Live

SOUTHERN CULTURE ON THE SKIDS

PLUSH

Wednesday, Sept. 15

Even though I don't eat meat, fried chicken remains one of my favorite subjects for song lyrics.

Plush was a great place to see rock 'n' roll workhorse Southern Culture on the Skids, because you could stand by the door while they played and wallow in the occasional breeze while smelling a little cigarette smoke. The band won't wave it in your face that drinking, smoking and eating badly are the best ways to live, but they will remind you.

Since 1983, Southern Culture on the Skids has played a Southern-tinged combination of surf rock, country music and old-style rhythm-and-blues. The band is versed in all forms of reverb-ridden riffage and pulls it off with a heavy dose of vice-driven humor.

During the first hour of the Plush show, the band pulled heavily from its latest release, The Kudzu Ranch. In some cases, the technique of hoarding the old stuff could be seen as a ploy to hold the audience's attention, but in this instance, the set list served as a testament to the band's longevity. The crowd reacted to new songs like "My Neighbor Burns Trash" and "Highlife" as enthusiastically as SCOTS standards such as "Banana Puddin'" and their top- shelf cover of the Shirley Ellis standard "The Nitty Gritty." Perhaps too enthusiastically: A few middle-age couples were compelled to make out periodically throughout the show, but bad behavior across the board was excused. Everyone seemed to be having fun for their own reasons, and that's never a bad thing.

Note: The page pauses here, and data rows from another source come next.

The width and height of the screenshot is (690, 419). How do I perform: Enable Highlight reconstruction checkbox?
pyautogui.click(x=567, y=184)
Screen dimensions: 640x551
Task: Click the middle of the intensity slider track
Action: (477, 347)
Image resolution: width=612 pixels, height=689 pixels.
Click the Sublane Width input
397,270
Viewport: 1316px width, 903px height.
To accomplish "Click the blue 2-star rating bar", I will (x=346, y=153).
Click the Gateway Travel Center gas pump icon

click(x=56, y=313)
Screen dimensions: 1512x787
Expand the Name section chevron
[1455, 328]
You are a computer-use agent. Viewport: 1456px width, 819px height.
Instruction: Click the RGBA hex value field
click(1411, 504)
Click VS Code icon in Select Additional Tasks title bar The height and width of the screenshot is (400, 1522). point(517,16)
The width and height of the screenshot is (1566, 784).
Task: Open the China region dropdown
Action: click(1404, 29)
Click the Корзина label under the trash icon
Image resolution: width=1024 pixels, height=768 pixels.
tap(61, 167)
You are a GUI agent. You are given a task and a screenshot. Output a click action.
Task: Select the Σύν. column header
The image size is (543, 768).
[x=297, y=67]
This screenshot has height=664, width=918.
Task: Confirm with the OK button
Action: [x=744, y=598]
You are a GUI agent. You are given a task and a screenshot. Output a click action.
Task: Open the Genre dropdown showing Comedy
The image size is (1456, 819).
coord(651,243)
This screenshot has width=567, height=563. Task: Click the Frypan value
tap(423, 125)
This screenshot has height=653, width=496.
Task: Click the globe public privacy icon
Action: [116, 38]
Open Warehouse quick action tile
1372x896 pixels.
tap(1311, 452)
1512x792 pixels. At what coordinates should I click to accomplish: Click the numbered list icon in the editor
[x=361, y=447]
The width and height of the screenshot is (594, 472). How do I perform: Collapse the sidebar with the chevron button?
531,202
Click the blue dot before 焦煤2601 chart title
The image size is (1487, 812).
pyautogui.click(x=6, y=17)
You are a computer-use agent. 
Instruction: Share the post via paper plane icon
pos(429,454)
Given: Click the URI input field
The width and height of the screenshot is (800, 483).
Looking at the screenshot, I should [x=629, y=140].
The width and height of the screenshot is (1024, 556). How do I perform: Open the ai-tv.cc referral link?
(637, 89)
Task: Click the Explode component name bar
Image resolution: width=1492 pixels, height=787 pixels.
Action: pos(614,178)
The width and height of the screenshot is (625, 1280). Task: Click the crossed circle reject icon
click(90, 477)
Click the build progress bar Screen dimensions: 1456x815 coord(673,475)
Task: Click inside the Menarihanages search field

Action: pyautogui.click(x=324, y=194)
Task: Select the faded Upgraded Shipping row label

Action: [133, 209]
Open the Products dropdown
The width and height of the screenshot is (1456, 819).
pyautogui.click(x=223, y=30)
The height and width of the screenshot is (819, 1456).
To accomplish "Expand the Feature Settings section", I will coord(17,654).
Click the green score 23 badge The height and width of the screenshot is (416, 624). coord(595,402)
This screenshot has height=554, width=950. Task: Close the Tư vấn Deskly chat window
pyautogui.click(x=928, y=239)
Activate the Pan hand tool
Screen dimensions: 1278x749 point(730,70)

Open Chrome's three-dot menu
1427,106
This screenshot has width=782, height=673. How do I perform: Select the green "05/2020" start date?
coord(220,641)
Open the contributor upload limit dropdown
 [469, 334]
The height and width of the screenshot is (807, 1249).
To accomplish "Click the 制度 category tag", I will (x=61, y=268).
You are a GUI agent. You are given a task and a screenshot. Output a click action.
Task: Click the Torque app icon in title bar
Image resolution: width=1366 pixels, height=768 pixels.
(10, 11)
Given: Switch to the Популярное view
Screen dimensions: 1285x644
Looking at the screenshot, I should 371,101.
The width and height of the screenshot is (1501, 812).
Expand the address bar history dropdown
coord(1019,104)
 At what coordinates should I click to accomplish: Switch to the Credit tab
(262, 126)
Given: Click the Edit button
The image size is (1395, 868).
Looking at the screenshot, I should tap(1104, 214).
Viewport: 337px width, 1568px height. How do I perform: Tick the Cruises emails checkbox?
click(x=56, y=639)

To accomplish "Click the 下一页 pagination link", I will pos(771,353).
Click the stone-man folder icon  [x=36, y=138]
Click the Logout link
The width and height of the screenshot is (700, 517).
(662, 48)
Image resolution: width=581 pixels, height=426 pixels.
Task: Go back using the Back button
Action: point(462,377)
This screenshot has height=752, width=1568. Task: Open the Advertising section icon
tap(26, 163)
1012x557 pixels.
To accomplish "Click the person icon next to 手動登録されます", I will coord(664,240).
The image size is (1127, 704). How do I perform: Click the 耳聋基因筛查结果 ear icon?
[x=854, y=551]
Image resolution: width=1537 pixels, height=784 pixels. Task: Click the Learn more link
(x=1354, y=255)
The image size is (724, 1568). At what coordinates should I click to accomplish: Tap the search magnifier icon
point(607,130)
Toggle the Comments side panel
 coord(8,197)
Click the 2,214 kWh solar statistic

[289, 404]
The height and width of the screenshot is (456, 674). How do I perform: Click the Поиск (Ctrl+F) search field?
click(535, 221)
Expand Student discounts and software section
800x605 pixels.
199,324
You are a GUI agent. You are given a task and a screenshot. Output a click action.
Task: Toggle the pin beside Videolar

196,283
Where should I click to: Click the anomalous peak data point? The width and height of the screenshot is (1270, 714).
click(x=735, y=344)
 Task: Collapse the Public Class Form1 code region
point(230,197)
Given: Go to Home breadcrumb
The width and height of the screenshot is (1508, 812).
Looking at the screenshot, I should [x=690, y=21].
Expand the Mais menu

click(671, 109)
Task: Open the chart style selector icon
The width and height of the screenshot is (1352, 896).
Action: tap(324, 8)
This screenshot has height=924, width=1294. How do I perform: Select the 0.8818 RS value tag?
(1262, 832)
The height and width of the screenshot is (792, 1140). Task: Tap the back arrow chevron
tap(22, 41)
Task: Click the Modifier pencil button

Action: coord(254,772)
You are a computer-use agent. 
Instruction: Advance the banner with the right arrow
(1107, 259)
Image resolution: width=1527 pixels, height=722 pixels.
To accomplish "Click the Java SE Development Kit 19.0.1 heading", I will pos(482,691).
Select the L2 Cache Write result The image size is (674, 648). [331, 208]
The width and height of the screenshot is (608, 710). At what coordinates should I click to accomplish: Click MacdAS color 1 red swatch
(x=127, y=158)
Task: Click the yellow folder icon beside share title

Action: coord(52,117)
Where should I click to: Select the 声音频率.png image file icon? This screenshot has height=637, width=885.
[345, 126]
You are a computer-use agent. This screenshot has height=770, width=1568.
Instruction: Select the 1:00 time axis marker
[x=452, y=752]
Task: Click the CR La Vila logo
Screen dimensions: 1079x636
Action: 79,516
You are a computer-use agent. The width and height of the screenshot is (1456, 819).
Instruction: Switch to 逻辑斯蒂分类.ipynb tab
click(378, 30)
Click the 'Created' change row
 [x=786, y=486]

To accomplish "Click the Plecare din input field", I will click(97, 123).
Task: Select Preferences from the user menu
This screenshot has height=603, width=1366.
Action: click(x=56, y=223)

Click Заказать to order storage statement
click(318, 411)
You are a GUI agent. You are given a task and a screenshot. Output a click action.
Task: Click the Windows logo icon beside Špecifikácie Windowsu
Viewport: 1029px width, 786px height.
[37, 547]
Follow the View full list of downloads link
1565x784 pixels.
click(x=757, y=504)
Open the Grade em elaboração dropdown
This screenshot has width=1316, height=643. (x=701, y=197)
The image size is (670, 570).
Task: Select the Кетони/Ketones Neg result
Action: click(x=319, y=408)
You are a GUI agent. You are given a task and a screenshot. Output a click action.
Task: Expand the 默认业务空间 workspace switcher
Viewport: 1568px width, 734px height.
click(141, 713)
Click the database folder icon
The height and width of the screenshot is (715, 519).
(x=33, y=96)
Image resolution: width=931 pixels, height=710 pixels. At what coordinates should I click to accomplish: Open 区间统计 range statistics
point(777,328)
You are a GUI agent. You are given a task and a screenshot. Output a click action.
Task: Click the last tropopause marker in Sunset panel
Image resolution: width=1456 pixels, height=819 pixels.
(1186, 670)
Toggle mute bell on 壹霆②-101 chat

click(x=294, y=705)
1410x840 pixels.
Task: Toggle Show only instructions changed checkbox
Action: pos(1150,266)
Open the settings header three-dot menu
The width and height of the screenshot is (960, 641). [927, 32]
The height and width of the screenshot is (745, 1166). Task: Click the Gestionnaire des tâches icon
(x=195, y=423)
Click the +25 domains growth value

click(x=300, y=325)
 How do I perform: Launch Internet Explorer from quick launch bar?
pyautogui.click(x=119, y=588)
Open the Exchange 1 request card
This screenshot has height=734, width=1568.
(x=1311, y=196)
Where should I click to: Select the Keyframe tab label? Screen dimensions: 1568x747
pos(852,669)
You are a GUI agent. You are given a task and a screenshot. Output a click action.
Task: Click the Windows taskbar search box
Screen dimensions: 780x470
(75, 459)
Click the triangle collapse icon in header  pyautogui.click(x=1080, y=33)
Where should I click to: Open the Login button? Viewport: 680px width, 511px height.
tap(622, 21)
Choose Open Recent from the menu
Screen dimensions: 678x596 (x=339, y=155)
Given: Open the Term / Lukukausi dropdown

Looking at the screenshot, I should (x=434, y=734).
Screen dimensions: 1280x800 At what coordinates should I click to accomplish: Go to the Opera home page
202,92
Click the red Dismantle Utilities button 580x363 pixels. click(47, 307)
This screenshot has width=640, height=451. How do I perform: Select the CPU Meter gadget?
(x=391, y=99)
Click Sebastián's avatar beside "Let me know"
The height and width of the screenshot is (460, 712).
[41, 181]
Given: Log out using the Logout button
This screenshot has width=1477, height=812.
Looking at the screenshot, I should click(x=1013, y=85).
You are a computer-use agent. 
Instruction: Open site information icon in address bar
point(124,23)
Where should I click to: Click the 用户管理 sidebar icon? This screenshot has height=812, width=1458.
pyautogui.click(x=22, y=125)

Better-known songs were reserved for the end of the set, when everyone was settled in. But nobody was in a hurry to get there, and rightfully so. The band's performance was a slow burn during their more surf-inspired fare, where the riffs are evoked from the layer of water that hovers over the exposed asphalt. When the band swelled up, they gave off that feeling you get when you get too close to a hot grill—but you don't mind, for some reason.

Southern Culture on the Skids doesn't seem to be going anywhere. Like a cocktail party in the back of an old car at sundown, you hope the show will never end.